There is a wonderful description of Michel Houellebecq in
Anthony Daniels’ New Criterion essay (“France’s ‘Submission,’” February
2015). Firstly here is Daniels on the
writer’s credo: “Houellebecq is a writer with a single underlying theme: the
emptiness of human existence in a consumer society devoid of religious belief,
political project, or cultural continuity in which, moreover, thanks to
material abundance and social security, there is no real struggle for existence
that might give meaning to the life of millions.” Put another away
Houellecbecq might be seen as the Zola of his generation. He is a determinist
who disparages enlightenment notions which only detract from the tragedy of the
inevitable. One might say that the anti-Christs in Houellebecq are the
inveterate optimists, for instance 60’s utopians, who believe in the notion of human
freedom. They remain paradoxically unenlightened enough not to realize the
extent to which, like a stampeding mob, they trample on the needs of others as
they seek to achieve their own private nirvanas. Daniels' essay comes on the
heels of the publication of Houellebecq’s latest novel in which as Daniels
states “a Muslim is elected President of France.” Houellebecq had at one point been charged in France when he publically stated Islam is "the most stupid religion” (“Calling Islam stupid lands author in court,” The Guardian, 9/17/02) Uncannily, his latest novel was released on January 7, the day of the Charlie Hebdo massacre. But here is Daniels' description of the author:
“Houellebecq’s physical appearance as relayed in the press suggests that he fully inhabits the world he describes. He
looks like a man who has crawled out of a giant ashtray after a prolonged
alcoholic binge in clothes that have not been washed for weeks.” Houellebecq would shudder but there is a
comparison to be made between him and Herbert Marcuse, the Frankfurt school
Berkeley philosopher who coined the term “repressive desublimation” in his famous tome One-Dimensional Man: Studies in the Ideology of Advanced Industrial Society. The two have different agendas, but
they might offer the same diagnosis about dark side of pleasure seeking. Houllebecq is now a film star too. He appears in The Kidnapping of Michel Houllebecq which just opened at Film Forum.

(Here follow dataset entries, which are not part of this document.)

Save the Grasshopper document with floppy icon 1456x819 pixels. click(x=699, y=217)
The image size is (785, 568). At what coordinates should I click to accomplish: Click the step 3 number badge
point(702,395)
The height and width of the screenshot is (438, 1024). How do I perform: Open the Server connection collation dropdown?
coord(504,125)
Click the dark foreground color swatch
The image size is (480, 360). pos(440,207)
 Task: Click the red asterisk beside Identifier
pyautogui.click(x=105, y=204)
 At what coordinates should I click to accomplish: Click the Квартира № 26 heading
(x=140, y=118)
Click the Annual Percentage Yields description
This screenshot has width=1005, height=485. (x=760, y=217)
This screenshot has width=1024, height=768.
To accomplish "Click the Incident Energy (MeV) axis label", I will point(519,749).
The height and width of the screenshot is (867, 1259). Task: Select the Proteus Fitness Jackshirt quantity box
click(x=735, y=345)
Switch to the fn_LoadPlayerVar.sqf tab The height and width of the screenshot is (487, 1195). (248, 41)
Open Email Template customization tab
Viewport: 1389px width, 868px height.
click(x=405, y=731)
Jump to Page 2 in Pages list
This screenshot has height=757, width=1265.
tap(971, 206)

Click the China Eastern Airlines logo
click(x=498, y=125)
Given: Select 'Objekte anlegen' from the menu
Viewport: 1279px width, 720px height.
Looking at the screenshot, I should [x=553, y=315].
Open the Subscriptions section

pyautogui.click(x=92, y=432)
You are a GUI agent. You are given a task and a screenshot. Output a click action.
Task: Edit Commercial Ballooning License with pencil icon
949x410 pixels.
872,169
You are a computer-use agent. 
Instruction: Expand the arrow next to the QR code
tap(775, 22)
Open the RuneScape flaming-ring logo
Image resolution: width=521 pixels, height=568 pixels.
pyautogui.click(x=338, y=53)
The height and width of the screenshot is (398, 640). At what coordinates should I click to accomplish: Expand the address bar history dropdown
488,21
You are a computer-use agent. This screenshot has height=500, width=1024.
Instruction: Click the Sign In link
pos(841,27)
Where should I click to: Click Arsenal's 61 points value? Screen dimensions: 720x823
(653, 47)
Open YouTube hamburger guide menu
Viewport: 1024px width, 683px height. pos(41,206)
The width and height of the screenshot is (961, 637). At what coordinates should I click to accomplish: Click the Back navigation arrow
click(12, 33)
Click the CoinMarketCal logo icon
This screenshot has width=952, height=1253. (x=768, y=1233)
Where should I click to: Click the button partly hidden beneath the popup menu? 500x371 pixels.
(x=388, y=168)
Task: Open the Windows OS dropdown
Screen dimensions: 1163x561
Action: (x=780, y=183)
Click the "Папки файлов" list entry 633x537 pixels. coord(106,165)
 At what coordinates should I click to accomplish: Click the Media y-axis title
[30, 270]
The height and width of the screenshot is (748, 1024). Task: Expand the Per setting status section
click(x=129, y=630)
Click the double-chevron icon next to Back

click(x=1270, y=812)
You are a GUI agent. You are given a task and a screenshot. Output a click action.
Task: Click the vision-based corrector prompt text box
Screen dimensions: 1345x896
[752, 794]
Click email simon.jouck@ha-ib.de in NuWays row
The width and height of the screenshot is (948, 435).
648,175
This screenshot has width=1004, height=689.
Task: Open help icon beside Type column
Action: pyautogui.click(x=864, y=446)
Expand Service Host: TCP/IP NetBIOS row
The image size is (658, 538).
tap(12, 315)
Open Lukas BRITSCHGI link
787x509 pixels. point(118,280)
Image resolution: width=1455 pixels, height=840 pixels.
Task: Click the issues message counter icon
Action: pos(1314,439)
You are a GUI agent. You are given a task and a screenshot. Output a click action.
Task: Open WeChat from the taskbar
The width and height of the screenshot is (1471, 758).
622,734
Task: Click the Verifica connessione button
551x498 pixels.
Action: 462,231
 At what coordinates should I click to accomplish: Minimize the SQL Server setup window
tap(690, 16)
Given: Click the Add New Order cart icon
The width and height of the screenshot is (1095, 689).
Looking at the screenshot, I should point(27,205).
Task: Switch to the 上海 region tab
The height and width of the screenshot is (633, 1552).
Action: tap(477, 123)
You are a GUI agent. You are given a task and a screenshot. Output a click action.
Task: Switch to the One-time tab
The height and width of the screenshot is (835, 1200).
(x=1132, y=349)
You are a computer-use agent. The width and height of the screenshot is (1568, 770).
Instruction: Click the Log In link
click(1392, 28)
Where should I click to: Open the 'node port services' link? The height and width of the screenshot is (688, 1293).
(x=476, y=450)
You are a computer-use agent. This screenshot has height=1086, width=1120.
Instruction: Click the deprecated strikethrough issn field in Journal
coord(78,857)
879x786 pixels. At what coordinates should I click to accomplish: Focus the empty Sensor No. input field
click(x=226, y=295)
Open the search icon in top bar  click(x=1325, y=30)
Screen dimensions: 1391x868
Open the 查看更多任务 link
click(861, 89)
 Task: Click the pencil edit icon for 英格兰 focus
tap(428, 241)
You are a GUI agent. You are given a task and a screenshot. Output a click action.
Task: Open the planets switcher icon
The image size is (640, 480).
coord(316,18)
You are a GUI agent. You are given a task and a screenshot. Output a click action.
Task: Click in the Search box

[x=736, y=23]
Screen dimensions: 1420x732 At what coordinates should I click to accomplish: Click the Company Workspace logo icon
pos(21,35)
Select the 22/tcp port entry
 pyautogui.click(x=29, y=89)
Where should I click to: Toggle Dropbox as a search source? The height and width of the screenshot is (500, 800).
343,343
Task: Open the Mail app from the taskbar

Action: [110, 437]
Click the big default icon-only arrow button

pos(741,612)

Tuesday, February 14, 2012
Michel Houellebecq
Michel Houellebecq is our contemporary Zola. He’s a determinist for whom the notion of human freedom is an oxymoron. The Elementary Particles is perhaps his most well-known work to American audiences though his most recent novel The Map and the Territory won the Prix Goncourt in 2010. The Elementary Particles uses the ideological windmill chasing of the sixties, with its cults of sexual liberation, as its petrie dish. The two half brothers, who are the protagonists of the novel, are the progeny of a hipster mother, who has abandoned her role as a parent in her quest for enlightenment. It appears that there’s an autobiographical element in The Elementary Particles. Houellebecq’s mother abandoned him in reality and one of the brothers in the novel is named Michel and has moved to Ireland (as Houellebecq did). In his review/essay, "Off the Map,” (The New Yorker, 1/23/12), James Wood remarks “Houellebecq’s men are unattractive, unsociable, frigid, sexually unconfident, physically underequipped, erotically bored (or some combination of these negatives); they are panhandlers in the sexual souk, and spend much of their time trying to grab what wares they can, by way of porn, prostitutes, or swingers’ clubs.” Houellebecq is a vivisectionist like Zola. Remember Zola himself described the Rougon-Macquart novels as “the natural and social history of a family under the Second Empire.” Sex is the lingua franca of the Houellebecq novel, but the perversity is only a symptom of a more profound pathology. As Wood says about Houellebecq, “Essentially, he argues that contemporary sexuality, though it sails under the colors of liberation and left-ish utopia, is just a continuation of the capitalist, neoliberal market, in which there are always winners and losers.”